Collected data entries
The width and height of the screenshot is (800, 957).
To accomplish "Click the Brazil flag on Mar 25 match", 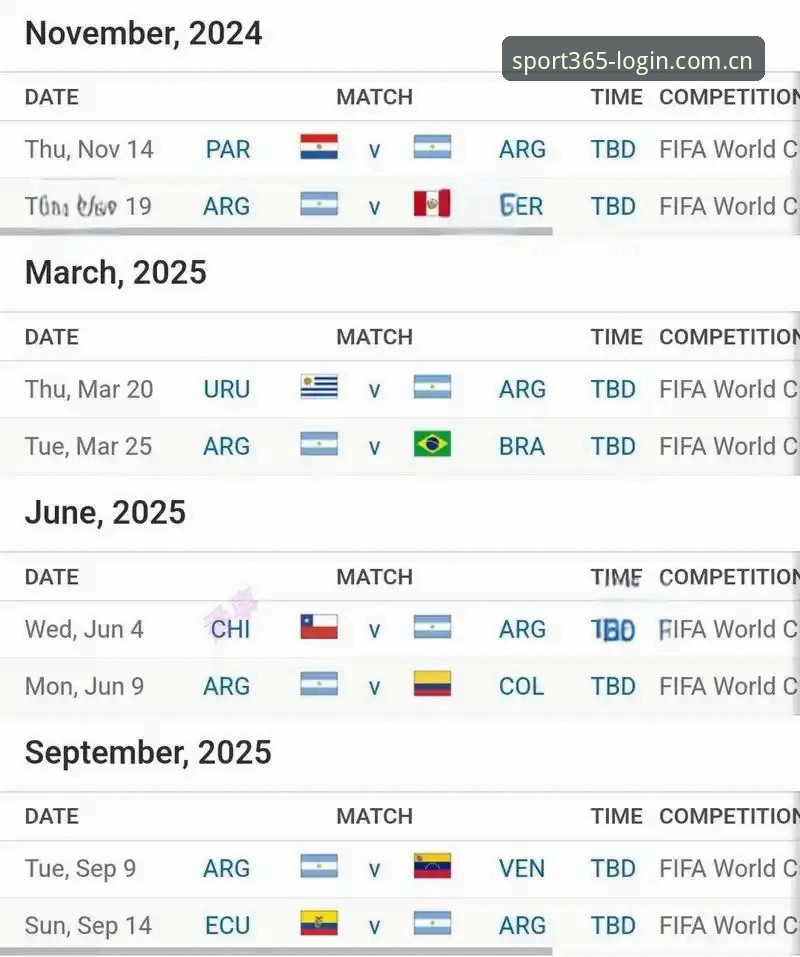I will click(x=431, y=444).
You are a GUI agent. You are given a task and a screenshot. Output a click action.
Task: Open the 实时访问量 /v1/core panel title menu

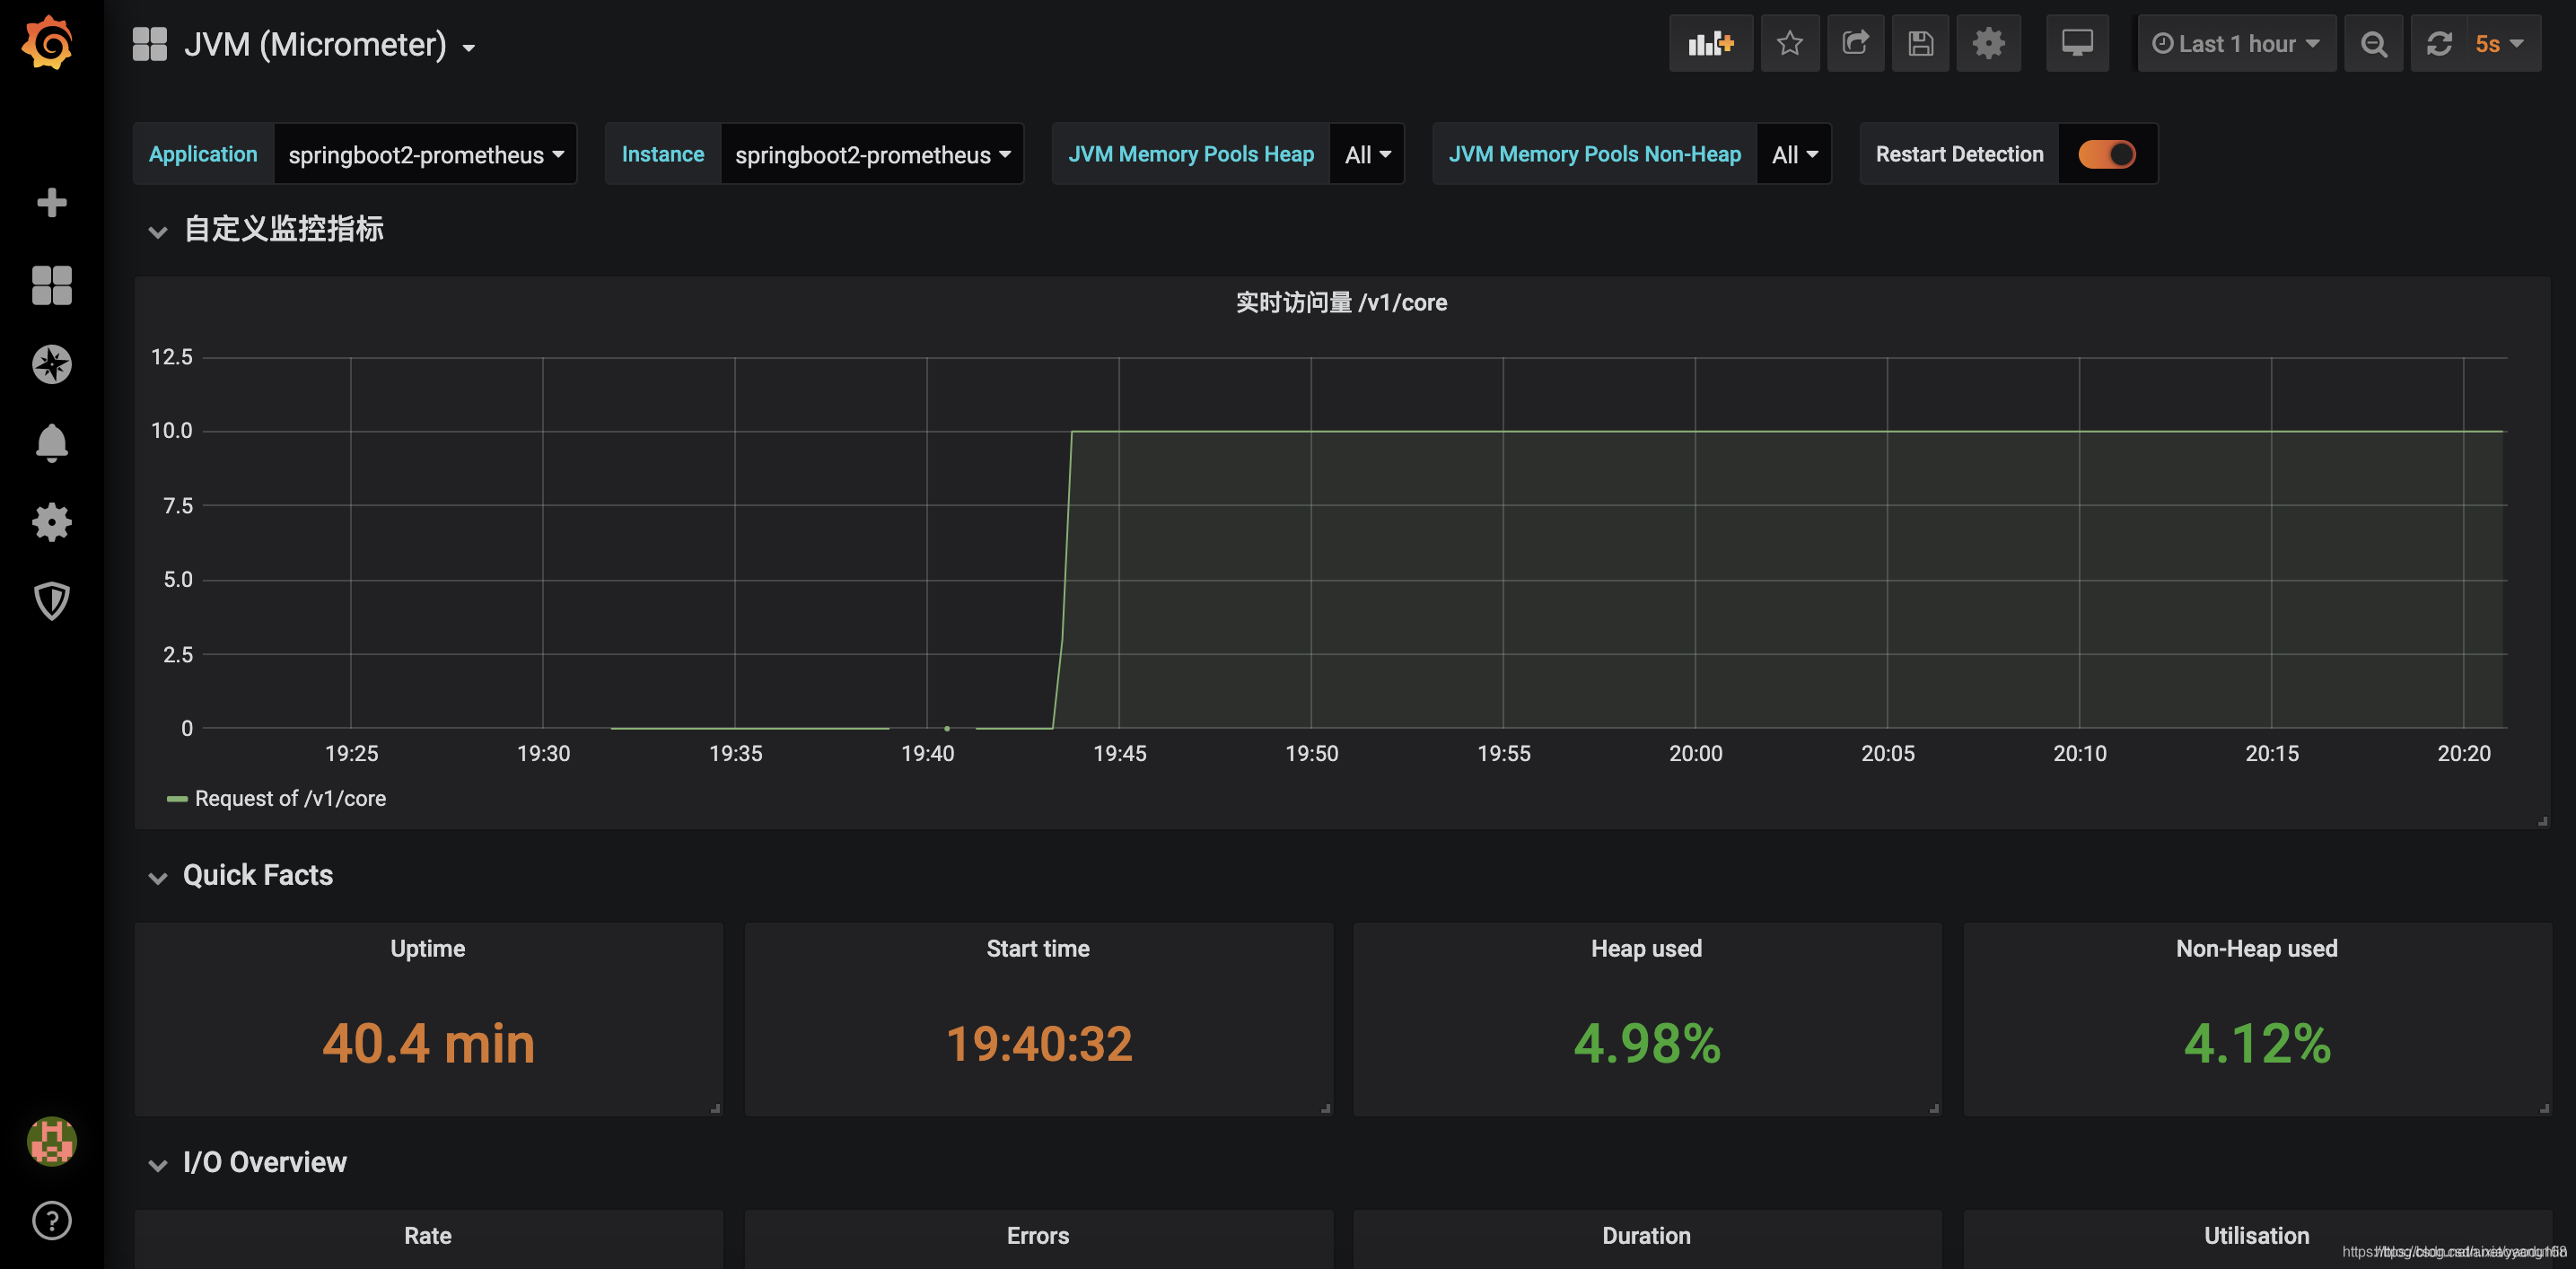click(x=1341, y=302)
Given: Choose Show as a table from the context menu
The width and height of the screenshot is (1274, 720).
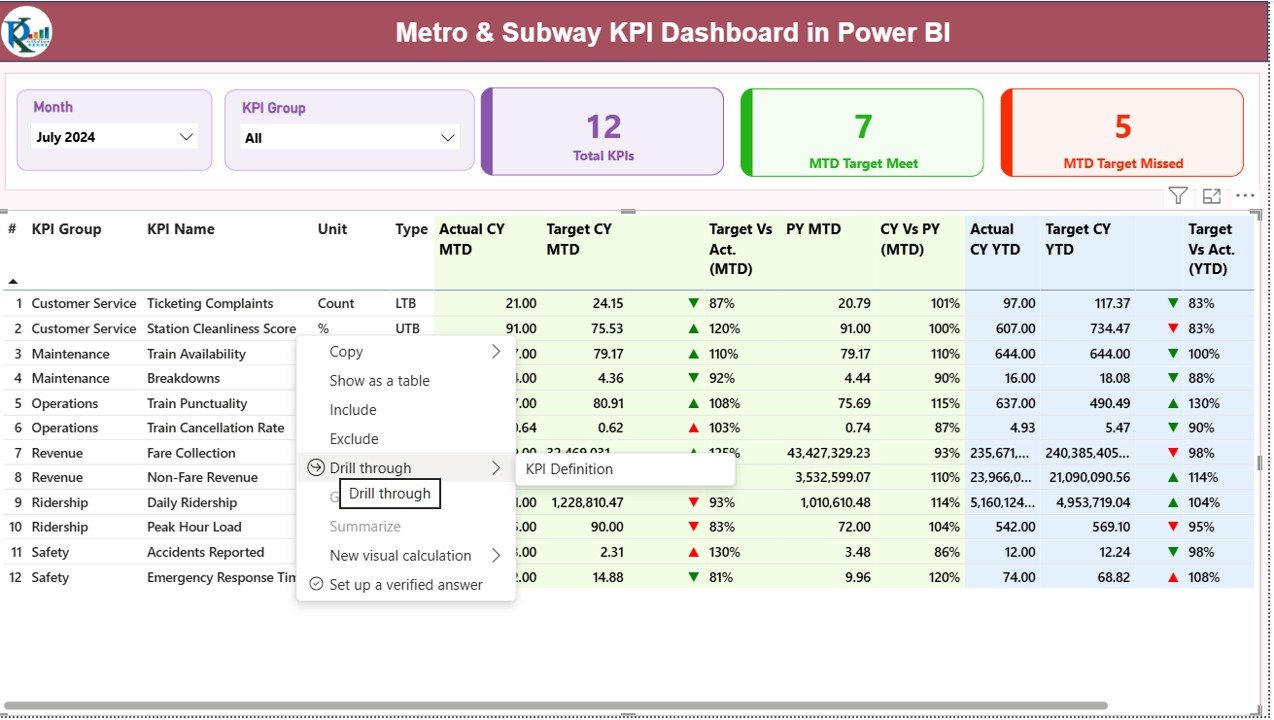Looking at the screenshot, I should click(380, 380).
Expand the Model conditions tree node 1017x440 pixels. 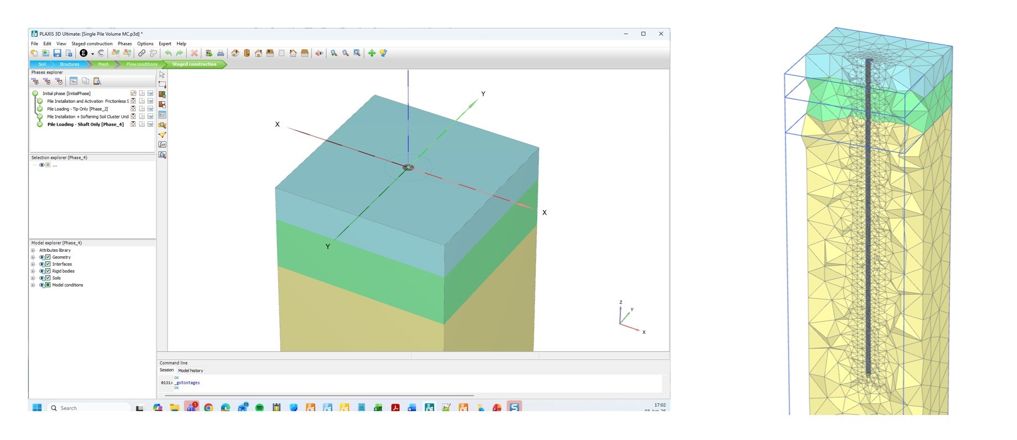(33, 285)
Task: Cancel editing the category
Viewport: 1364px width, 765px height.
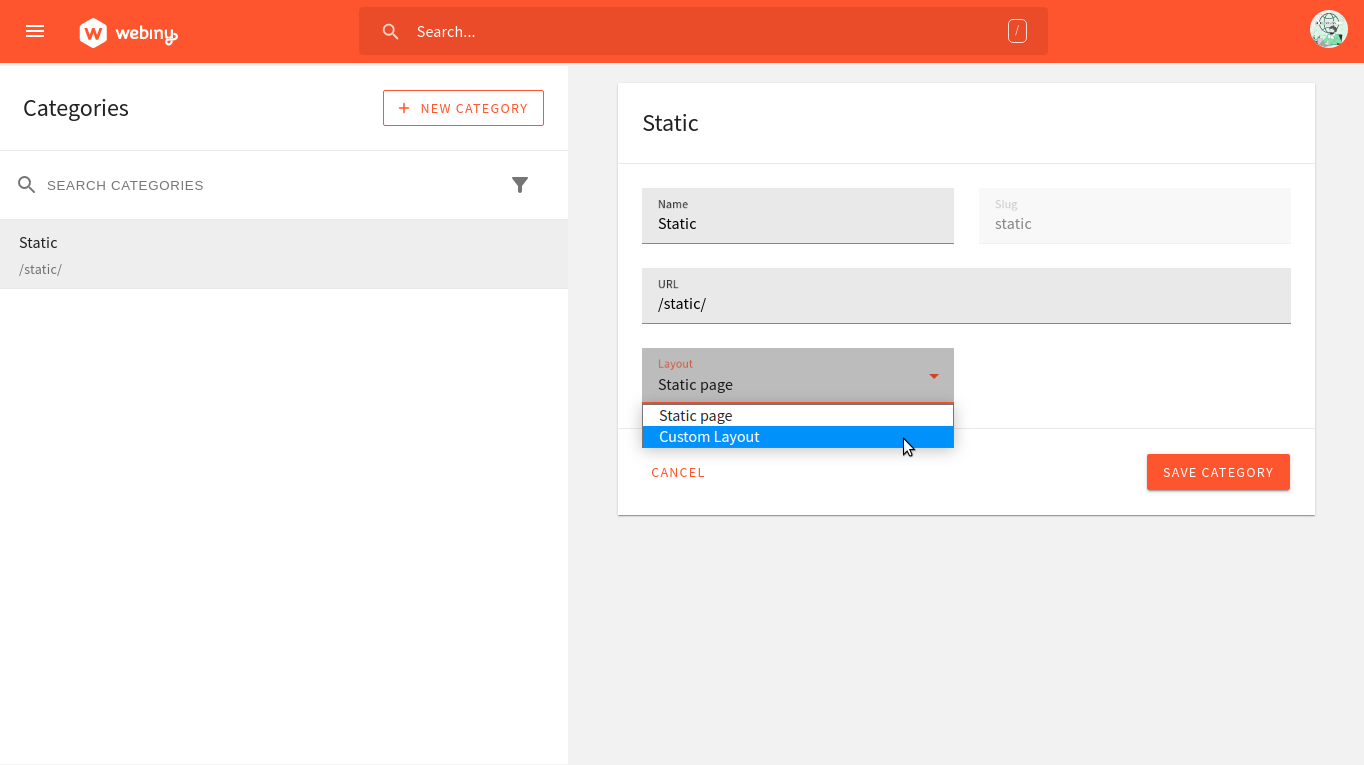Action: point(678,472)
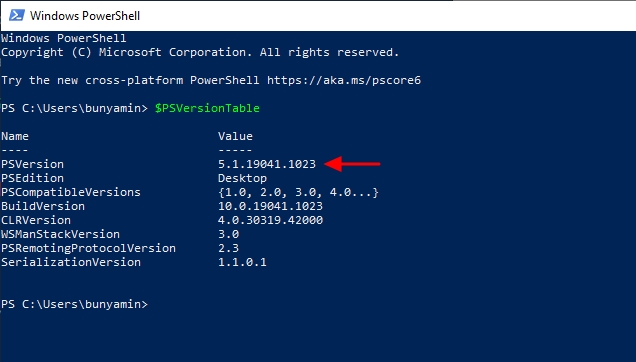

Exercise requirements -> In the records above, find the line containing "Task: Cancel editing the category", then write out exactly that line and every later one through the last, omitting pictures.

Solution to the exercise ->
Task: Cancel editing the category
Viewport: 1364px width, 765px height.
Action: point(678,472)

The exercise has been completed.